The state must stop it's so-called "nannying" of British parents and do away with universal free childcare, a new report has urged.
Families most in need of help are not getting it because Government subsidies are poorly targeted, the Institute of Economic Affairs publication said.
Many families on average earnings are spending more than a third of their net income on childcare, the report claimed, saying too much regulation in the sector has hiked prices.
The report's authors backed ditching free care and the new tax-free childcare, but sticking with Universal Credit, arguing that it is better aimed at unemployed or lower-paid parents.
Attempts to improve the quality of childcare have ended up increasing the amount of regulation, while failing to produce better outcomes, they added.
One study has estimated that keeping parents in work costs £65,000 per job, the report claimed, describing current policy as "costly and inefficient".
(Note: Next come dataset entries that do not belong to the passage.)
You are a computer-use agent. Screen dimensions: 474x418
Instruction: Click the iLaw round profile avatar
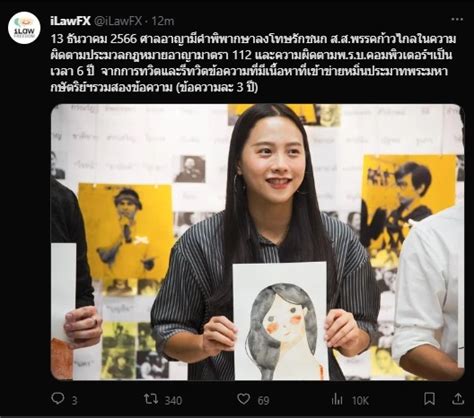(24, 28)
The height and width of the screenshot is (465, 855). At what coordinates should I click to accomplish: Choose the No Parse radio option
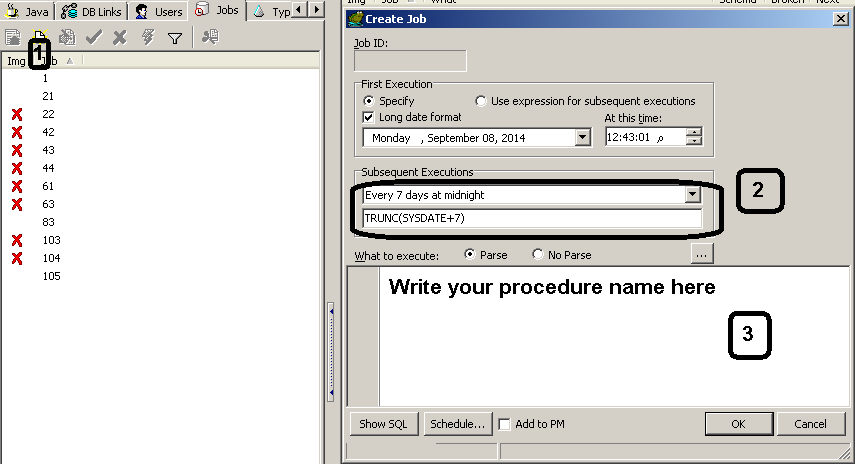click(539, 255)
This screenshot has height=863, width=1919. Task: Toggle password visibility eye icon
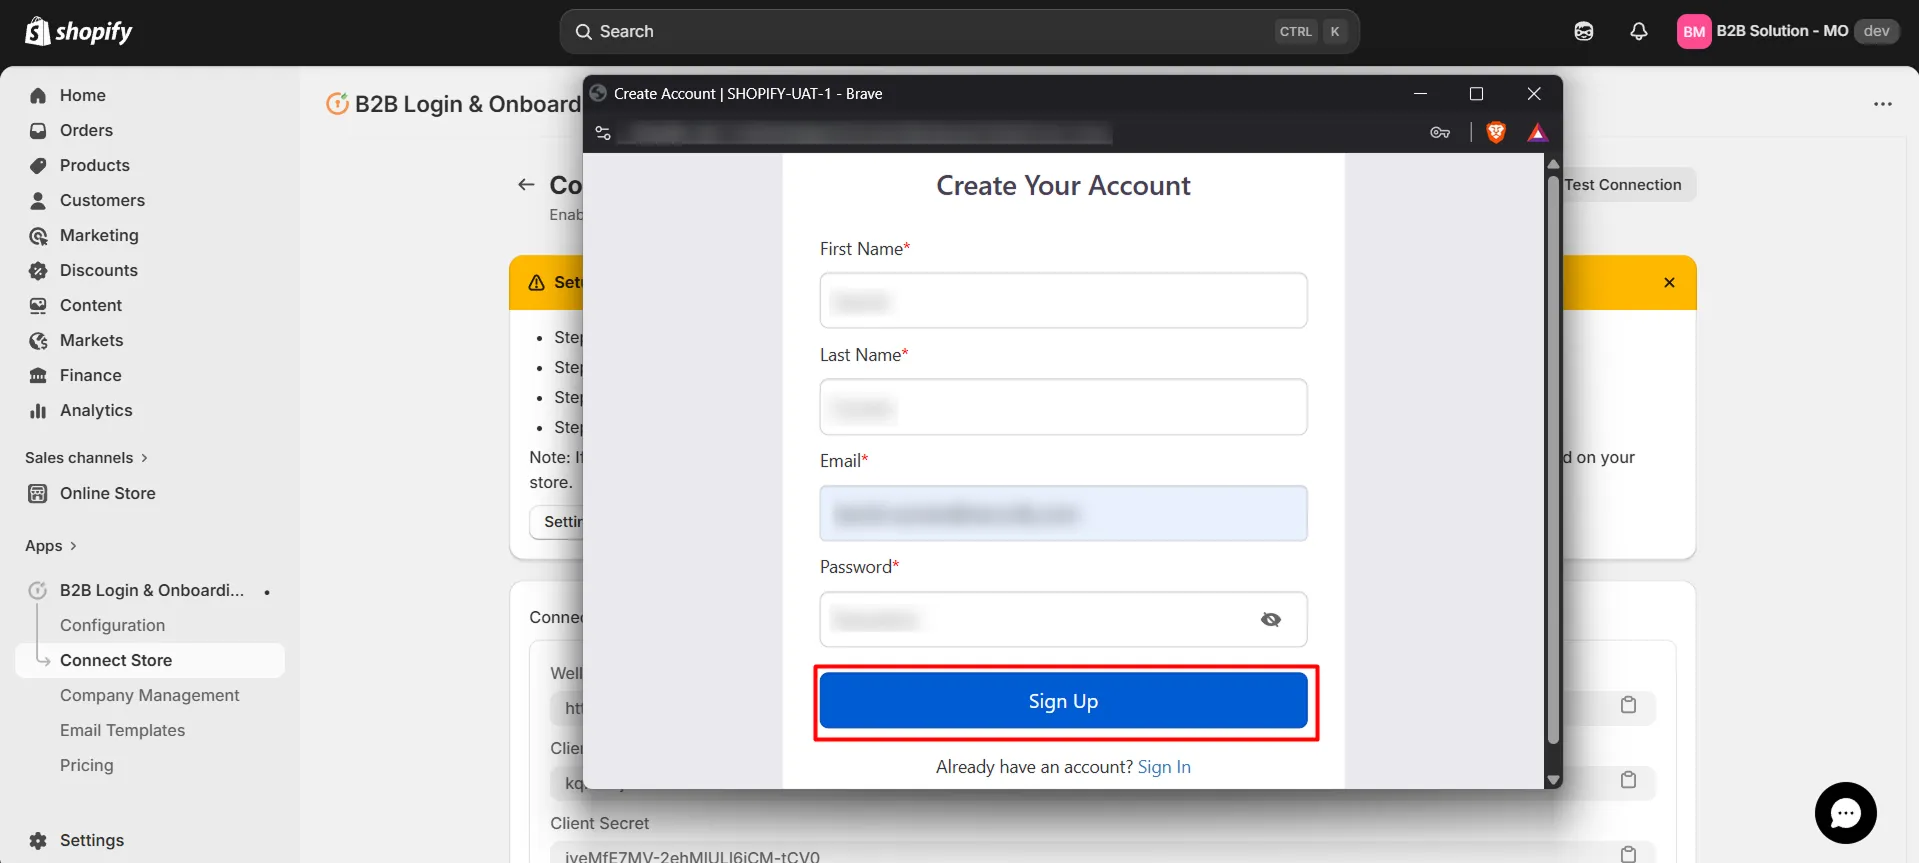[x=1270, y=620]
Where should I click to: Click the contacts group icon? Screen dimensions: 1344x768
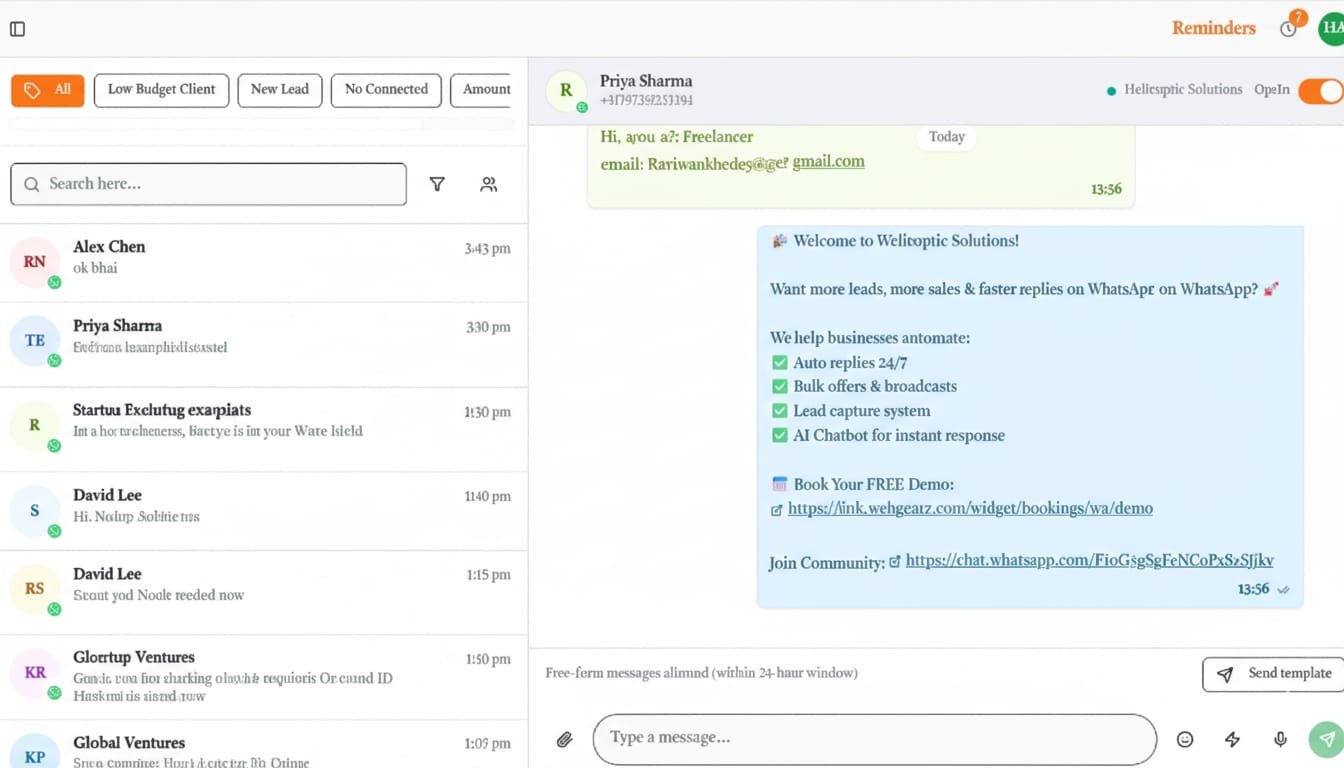[x=488, y=184]
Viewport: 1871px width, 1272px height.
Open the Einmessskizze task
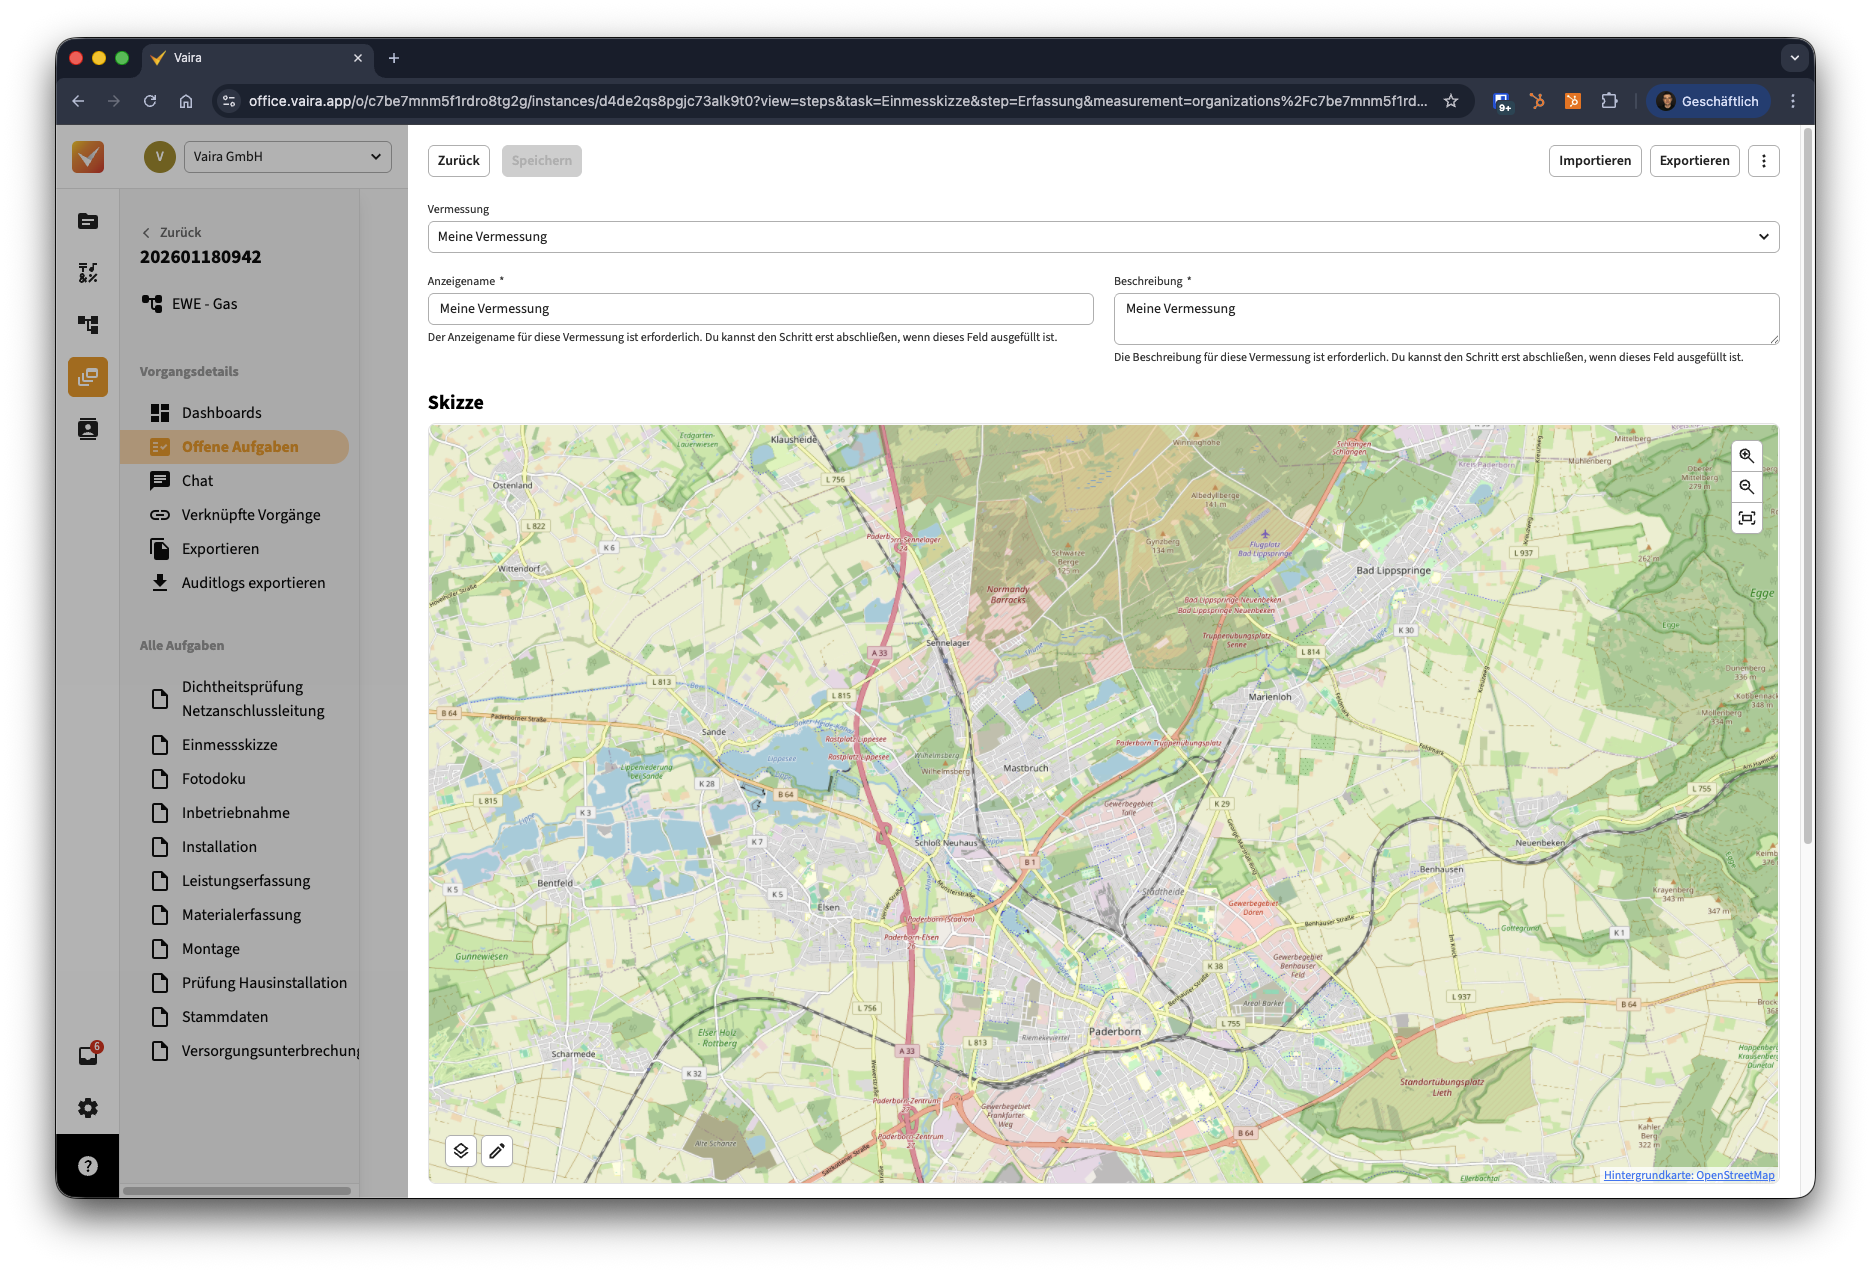point(229,745)
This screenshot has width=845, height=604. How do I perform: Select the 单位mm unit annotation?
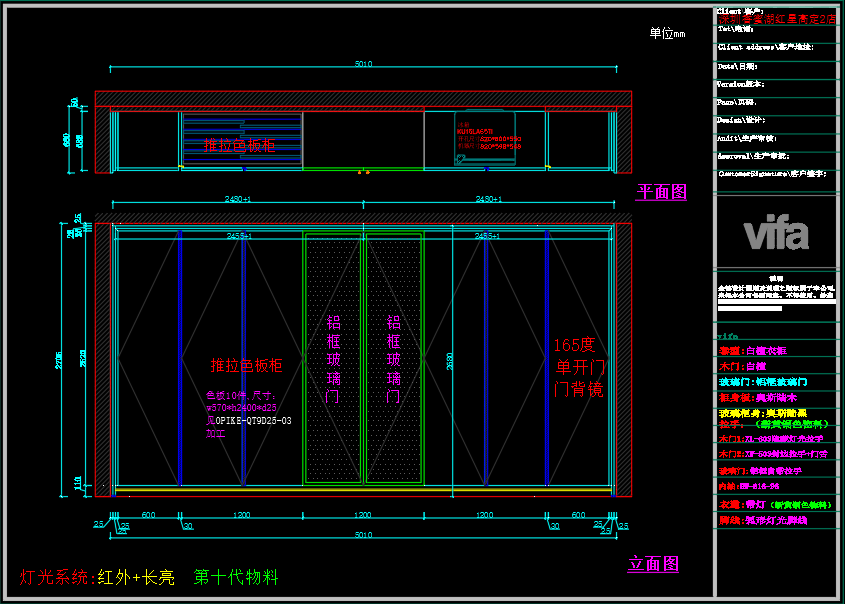click(x=667, y=34)
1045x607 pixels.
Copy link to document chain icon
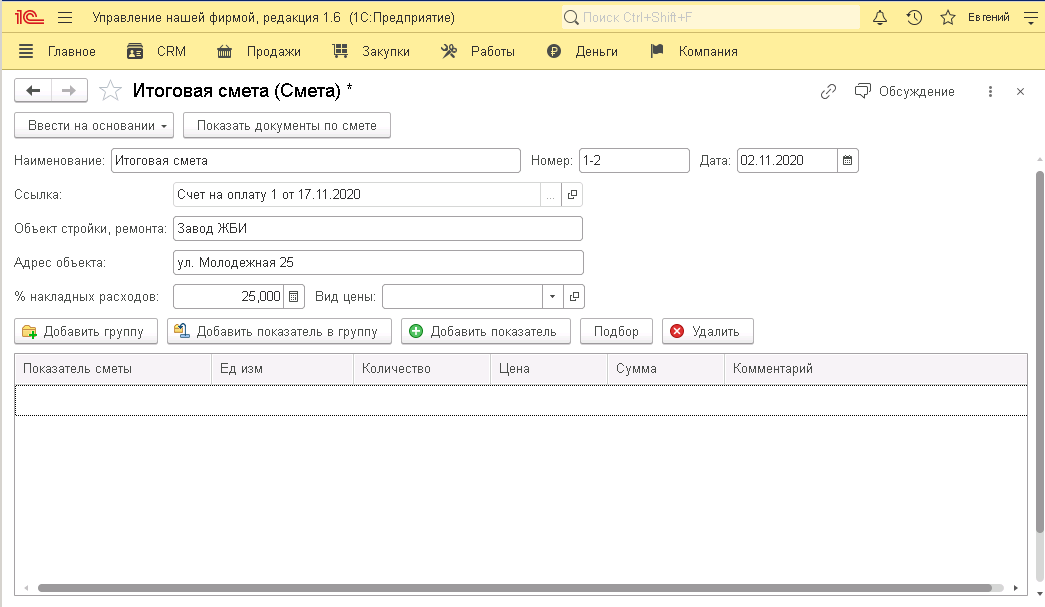point(828,91)
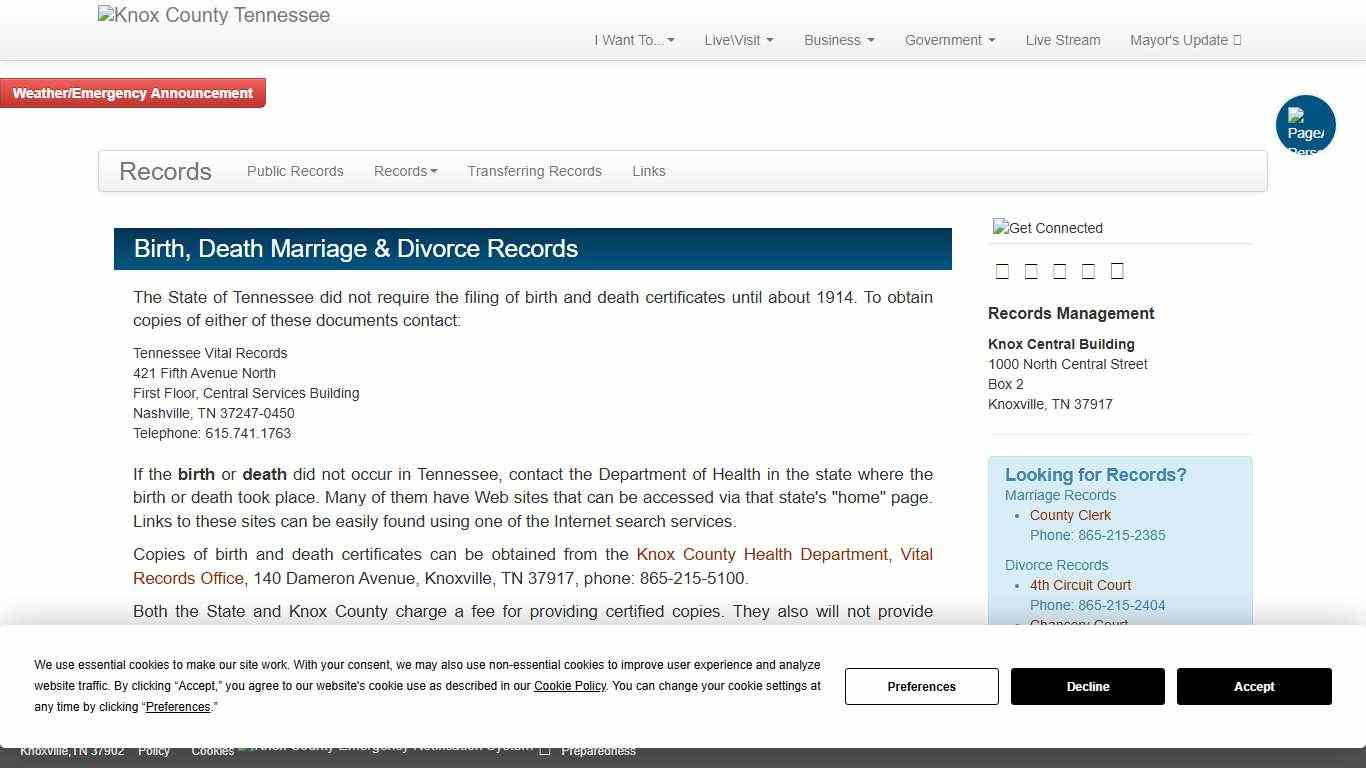Select the Public Records tab
Screen dimensions: 1366x768
(x=295, y=171)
The system has also limited choice for parents as alternative forms of care such as home-based childminders are priced out of the sector, it said.
Co-author of the report Len Shackleton, an editorial research fellow at the Institute of Economic Affairs, said: "Government interventions in the childcare sector have resulted in both British families and taxpayers bearing a heavy burden of expensive provision.
"Regulation has led to an excessive formalisation of childcare and pre-school, which has not only pushed up costs but paid scant attention to parental preferences. Many families may not want the structured form of pre-school that the Government requires as standard.
"At a time when many families are facing a cost of living crisis, it is important the Government rethinks its involvement in childcare. Rowing back on unnecessary regulation and focusing public funds on those who need it, rather than subsidising the well-off, would be a good way to start."
A Department for Education spokesman said: "Helping families with high quality, affordable childcare is at the heart of this Government's agenda - that's why we are investing a record £6 billion per year by 2020.
"Our 30 hours free offer for three and four-year-olds is set to save working parents up to £5,000 per year and we're also supporting the most disadvantaged families through our free 15 hours offer for two-year-olds and our pupil premium - worth over £300 a year per eligible child. We make no apologies for regulations which keep children safe and well."